Review

Is there a peanut in the gallery?

JonathanSilverman

LANDSCAPE meets abstraction: Polyphonic Dive, a work in oil on canvas by Jonathan Silverman. Photograph courtesy Jonathan Silverman.

STARE INTO THE harsh winter light outside for a second or two and then close your eyes, tight for another second or two. That afterimage that has burnt itself into your eyeballs is what contemporary American philosopher Timothy Morton mooted an electric peanut, and this is the focus of Port Elizabeth-based painter Jonathan Silverman, in this, his debut exhibition.

But as you walk through this modestly-sized gallery space and allow each work to speak to you, it is neither electricity nor aftershocks of light that engage you. Rather, you feel more moored in modernist reflections on colour and the genre of landscape.

Silverman’s video, clocking in at 10 minutes and 45 seconds, central to the exhibition, sums up the conceptual nub of each of the paintings on show and it will hold your focus as a kaleidoscope does. You will not be able to stop watching it transition. As you stand there, you’re conscious that the thinking behind his work becomes incidental to how it seduces you, colouristically.

The video itself is by no means perfect – the transitions between colouristic incidents are too long, the screen sits uncomfortably under a white rectangle on the wall – but it has an energy within it that will not let you look at it glibly. As you stand there, you think of the gradual magic that happens when paper is marbled or when frottage, a la German surrealist Max Ernst (1891-1976), is played with. There’s a mystical cadence and overture to the ebb and flow, the give and take of what you think is landscape, but ultimately it is colour and contrast.

This is echoed in the body of 12 works in oil on canvas in the rest of this curious, hybrid space that is not only a gallery but also a production company and an espressobar. It’s small, but the space is deftly divided and if you’re there to look at the work, you’re freed to do so, down a narrow passage.

With a fabulous line drawing by Peter Mammes on the left wall as you walk in, Priest is a self-consciously arty space, but it’s one that curiously restrains that artiness from bruising the work on show here. Silverman plays with the notion of landscape, the notion of abstraction and the potency of colour in a way that makes you think differently about what a painting actually is.

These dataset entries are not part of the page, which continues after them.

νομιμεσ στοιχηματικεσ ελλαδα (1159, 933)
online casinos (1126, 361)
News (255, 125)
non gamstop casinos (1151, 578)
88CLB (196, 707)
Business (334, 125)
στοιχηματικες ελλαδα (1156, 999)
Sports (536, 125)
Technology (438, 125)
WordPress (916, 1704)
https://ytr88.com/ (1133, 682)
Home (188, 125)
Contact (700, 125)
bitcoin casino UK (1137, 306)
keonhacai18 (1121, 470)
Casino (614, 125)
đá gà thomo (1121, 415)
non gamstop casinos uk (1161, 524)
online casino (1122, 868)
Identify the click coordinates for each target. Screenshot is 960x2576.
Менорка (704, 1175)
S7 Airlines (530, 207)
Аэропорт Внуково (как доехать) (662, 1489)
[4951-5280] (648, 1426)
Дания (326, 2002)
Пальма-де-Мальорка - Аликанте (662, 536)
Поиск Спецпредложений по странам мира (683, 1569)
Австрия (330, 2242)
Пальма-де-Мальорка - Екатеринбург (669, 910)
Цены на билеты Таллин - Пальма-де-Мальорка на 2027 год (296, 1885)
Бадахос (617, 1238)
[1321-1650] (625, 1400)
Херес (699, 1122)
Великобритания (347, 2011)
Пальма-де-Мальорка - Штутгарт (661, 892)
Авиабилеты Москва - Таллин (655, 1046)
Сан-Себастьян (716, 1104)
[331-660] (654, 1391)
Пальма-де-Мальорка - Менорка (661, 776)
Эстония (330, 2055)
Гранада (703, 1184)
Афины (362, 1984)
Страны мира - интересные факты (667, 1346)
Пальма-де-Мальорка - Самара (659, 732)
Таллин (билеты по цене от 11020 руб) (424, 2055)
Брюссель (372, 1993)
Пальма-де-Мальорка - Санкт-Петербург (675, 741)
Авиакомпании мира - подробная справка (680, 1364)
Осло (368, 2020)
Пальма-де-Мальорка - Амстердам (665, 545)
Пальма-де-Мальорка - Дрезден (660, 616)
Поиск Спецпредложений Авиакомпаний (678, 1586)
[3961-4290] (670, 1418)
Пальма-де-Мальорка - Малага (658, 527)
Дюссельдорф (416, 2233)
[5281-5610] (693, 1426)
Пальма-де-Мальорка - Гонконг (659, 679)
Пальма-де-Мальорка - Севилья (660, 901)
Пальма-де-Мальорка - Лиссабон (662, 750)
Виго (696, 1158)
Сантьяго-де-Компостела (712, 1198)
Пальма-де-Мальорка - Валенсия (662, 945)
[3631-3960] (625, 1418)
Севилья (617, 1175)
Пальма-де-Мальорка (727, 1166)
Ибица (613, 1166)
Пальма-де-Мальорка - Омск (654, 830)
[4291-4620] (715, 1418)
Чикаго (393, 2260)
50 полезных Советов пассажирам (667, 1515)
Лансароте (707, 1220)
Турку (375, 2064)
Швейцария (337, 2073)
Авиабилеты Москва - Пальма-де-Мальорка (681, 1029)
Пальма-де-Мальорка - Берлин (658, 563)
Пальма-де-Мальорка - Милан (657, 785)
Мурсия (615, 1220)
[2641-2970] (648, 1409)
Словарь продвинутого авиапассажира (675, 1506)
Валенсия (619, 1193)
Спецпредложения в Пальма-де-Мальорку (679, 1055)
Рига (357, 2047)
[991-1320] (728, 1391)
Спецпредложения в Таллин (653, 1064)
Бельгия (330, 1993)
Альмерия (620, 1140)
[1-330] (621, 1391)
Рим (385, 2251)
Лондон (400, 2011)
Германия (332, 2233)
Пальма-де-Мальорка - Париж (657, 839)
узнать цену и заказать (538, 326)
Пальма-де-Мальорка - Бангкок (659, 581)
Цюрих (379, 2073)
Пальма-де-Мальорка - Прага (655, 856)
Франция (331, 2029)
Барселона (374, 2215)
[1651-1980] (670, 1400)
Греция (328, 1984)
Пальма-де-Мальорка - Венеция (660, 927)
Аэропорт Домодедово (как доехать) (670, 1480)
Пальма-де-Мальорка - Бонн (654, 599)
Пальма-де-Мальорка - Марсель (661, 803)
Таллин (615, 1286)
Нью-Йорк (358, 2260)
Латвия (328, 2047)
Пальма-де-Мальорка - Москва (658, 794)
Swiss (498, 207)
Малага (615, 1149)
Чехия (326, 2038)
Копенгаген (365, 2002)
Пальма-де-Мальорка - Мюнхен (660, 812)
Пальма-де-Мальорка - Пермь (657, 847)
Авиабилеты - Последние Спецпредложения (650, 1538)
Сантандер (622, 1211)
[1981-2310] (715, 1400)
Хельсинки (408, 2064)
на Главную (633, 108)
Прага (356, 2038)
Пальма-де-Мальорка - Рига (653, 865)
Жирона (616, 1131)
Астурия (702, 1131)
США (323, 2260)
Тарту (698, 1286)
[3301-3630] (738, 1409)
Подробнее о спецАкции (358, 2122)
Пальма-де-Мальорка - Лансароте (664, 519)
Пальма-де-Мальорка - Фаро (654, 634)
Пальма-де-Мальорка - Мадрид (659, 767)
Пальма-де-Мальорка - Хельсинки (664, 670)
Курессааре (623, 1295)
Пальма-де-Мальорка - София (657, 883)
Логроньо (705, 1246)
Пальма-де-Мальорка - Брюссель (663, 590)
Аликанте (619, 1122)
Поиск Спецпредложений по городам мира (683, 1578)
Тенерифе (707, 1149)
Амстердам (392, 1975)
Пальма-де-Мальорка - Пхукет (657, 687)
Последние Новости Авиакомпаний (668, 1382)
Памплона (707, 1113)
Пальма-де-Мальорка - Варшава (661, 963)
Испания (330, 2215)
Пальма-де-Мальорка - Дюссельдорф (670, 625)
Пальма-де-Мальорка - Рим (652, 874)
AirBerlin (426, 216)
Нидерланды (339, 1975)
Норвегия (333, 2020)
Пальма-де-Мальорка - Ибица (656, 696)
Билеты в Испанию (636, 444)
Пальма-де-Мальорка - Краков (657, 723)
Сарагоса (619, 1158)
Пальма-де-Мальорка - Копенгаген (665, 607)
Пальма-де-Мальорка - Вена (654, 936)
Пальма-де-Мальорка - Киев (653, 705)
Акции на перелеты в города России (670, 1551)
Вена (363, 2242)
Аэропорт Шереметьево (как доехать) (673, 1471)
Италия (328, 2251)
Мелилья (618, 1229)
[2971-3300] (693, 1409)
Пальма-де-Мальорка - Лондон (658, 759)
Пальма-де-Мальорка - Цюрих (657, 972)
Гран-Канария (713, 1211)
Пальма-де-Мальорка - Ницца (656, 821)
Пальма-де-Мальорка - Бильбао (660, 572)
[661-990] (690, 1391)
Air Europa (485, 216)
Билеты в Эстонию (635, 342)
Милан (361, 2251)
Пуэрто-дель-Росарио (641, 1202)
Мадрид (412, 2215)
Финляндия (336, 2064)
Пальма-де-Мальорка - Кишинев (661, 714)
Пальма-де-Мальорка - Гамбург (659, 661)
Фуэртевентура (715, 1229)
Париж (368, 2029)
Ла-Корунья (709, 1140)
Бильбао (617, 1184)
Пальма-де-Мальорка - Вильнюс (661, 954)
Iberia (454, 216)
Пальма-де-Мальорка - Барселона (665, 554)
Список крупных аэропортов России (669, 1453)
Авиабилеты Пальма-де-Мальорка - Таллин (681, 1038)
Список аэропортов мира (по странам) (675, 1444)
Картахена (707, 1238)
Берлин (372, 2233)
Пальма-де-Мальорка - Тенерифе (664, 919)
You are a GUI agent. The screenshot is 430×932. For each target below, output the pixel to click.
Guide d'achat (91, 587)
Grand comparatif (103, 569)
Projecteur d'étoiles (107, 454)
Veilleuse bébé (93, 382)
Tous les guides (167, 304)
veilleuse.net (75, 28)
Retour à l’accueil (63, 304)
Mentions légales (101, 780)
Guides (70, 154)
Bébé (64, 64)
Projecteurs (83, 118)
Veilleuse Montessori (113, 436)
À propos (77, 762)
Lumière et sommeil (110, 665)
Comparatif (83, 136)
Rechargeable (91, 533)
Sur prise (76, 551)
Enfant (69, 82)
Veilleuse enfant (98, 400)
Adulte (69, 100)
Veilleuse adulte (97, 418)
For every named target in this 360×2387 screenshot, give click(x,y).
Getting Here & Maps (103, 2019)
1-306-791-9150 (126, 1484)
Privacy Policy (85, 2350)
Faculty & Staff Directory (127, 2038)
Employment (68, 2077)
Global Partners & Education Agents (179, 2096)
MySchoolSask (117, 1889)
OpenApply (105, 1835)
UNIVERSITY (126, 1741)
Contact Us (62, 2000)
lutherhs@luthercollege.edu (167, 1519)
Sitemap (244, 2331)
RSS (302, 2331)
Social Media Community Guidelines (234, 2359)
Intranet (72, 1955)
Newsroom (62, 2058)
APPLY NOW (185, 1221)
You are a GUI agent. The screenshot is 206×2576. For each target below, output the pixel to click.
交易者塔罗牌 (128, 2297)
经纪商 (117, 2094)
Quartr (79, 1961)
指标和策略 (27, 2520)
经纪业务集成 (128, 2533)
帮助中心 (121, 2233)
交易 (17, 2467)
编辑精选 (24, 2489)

You may not find the elusive electric peanut described in the show’s title, here, but what you will see will take you to a different plane of colouristic possibility. It’s an intellectual show with colours to blow your senses.

  • Searching for an Electric Peanut by Jonathan Silverman is at Priest Gallery, 142 Jan Smuts Avenue, Rosebank, Johannesburg, until July 27.

1 reply »

  1. Excellent show in my opinion, I was also mesmerized by the colors, loved the palm tree and it’s video counterpart.